Assistive Technology

What are assistive listening devices?

Assistive listening devices are designed to help people with hearing loss hear better in certain situations, for example, when it’s difficult to hear speech in noisy places, or when watching TV. They amplify the sound they want to hear (make it louder) and send it straight to their ears, helping them to hear over background noise.

For non-hearing aid users, it is advisable to send them to have their hearing tested. If they are unable to use hearing aids (older patients with poor cognition and dexterity) personal amplifiers can be helpful. If they have a hearing aid and are continuing to struggle, assistive technology can help - especially in noisy places for example when they are trying to have a conversation or when the sound they want to hear is far away like the TV or at a theatre. The RNID website has more information on assistive technology.

If the person is still in employment, they can obtain assistive devices through the Access to Work government scheme. If they are still in education, they can obtain these devices through the Disabled Students’ Allowances scheme. For older adults who are not in employment, some boroughs may also be able to provide some equipment through their Sensory Services team if available.
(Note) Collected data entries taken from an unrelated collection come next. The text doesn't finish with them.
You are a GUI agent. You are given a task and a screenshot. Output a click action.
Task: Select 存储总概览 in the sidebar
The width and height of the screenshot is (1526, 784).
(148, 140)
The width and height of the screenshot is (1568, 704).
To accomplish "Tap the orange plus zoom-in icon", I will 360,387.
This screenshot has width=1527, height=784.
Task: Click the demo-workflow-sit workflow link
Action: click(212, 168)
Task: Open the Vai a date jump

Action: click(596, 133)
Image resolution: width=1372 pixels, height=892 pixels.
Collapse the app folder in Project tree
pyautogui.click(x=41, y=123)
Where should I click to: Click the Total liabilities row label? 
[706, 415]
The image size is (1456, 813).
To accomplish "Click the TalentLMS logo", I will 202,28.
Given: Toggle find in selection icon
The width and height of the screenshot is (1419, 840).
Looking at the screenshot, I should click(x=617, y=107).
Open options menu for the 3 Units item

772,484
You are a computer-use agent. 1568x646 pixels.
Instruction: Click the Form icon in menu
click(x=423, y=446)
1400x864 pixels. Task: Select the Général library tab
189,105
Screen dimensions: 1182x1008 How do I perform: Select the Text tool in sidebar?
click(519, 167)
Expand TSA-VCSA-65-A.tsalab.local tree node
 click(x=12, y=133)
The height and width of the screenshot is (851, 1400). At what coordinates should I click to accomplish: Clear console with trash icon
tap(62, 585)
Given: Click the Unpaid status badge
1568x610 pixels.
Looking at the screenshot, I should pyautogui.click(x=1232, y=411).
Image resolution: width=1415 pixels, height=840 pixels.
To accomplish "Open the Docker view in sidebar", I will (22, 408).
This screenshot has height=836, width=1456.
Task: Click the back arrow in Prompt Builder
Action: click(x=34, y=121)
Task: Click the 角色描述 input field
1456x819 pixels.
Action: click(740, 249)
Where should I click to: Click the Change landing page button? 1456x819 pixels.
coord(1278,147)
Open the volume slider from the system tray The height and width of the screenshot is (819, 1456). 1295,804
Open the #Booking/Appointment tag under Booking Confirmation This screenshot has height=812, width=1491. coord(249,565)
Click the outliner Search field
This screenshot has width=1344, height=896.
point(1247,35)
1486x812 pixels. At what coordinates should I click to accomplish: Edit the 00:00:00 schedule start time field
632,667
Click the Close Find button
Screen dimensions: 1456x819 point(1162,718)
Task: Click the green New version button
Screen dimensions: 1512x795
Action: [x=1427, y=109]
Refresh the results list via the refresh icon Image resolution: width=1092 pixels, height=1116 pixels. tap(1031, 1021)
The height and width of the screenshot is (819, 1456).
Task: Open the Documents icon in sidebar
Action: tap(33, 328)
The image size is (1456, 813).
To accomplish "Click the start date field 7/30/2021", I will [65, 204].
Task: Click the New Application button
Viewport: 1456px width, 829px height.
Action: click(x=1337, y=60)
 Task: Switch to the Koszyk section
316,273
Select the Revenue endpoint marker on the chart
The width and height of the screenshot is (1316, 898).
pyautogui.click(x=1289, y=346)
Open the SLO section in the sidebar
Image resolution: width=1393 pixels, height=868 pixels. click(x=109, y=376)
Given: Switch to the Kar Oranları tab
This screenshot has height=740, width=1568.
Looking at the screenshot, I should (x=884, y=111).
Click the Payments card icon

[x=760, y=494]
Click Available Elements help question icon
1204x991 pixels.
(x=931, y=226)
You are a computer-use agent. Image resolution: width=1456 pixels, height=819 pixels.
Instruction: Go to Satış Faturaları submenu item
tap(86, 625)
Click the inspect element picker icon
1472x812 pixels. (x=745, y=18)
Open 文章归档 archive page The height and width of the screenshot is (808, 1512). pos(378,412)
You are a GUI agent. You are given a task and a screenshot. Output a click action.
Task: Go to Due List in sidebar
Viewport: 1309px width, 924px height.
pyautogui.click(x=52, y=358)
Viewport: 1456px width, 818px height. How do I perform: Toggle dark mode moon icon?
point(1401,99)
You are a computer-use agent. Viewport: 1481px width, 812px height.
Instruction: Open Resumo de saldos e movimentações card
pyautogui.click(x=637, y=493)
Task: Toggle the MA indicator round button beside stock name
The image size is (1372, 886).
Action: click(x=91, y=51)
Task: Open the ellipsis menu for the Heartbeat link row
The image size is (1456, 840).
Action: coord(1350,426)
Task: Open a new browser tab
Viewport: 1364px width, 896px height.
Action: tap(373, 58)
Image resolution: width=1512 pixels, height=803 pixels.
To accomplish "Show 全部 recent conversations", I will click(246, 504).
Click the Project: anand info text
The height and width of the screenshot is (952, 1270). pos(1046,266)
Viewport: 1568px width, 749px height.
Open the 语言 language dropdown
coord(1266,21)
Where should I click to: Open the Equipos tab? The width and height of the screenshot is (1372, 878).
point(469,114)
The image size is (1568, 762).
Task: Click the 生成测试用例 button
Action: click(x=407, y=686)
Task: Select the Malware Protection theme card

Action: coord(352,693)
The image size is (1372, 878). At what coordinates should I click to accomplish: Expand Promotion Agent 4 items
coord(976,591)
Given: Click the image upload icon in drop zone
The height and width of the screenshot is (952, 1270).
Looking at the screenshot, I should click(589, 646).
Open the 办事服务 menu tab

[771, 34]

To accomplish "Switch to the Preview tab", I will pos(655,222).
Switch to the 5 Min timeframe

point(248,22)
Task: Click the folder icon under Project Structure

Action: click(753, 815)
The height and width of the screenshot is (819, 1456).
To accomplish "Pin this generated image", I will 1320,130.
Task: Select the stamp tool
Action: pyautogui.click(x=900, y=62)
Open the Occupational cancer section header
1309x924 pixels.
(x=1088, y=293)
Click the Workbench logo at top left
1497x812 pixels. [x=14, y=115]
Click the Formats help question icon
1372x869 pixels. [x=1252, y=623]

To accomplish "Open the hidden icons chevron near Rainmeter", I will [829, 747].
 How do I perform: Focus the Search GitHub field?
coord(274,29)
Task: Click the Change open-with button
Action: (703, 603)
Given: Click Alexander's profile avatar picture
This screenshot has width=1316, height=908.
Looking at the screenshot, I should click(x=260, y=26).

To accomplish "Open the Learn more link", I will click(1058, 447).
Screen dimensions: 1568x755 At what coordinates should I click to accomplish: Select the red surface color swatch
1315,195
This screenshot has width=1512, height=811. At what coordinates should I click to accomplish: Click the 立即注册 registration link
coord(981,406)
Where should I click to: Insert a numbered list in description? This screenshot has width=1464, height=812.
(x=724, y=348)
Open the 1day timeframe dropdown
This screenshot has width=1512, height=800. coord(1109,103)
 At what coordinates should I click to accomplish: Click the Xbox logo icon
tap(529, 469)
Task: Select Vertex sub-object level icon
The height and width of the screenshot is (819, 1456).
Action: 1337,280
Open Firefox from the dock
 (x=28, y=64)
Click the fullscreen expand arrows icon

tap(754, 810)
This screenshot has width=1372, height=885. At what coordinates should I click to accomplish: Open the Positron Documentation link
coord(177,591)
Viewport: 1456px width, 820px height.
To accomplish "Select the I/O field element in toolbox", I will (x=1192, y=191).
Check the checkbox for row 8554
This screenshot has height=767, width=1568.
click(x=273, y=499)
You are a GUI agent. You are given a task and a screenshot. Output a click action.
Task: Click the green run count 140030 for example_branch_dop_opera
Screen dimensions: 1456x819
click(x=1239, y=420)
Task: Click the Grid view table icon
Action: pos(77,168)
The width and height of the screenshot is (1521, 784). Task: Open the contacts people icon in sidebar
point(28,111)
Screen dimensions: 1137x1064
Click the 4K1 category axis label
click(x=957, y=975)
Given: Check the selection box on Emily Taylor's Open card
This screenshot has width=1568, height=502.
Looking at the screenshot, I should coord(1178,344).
The Veterans Hearing Fund funded by the Government and provided by the Royal British Legion, provides support to veterans who suffered hearing loss during service, but their needs cannot be helped through statutory services such as the NHS. The programme may be able to fund hearing aids, peripherals or therapies such as lip reading and tinnitus management therapies.

Communicating with people with hearing loss and deafness

BT provides a free of charge text relay telephone service, where the person with hearing loss receives text translation of what is being said over the phone. Video relay services are available for deaf BSL users where an interpreter will translate what is being said into BSL.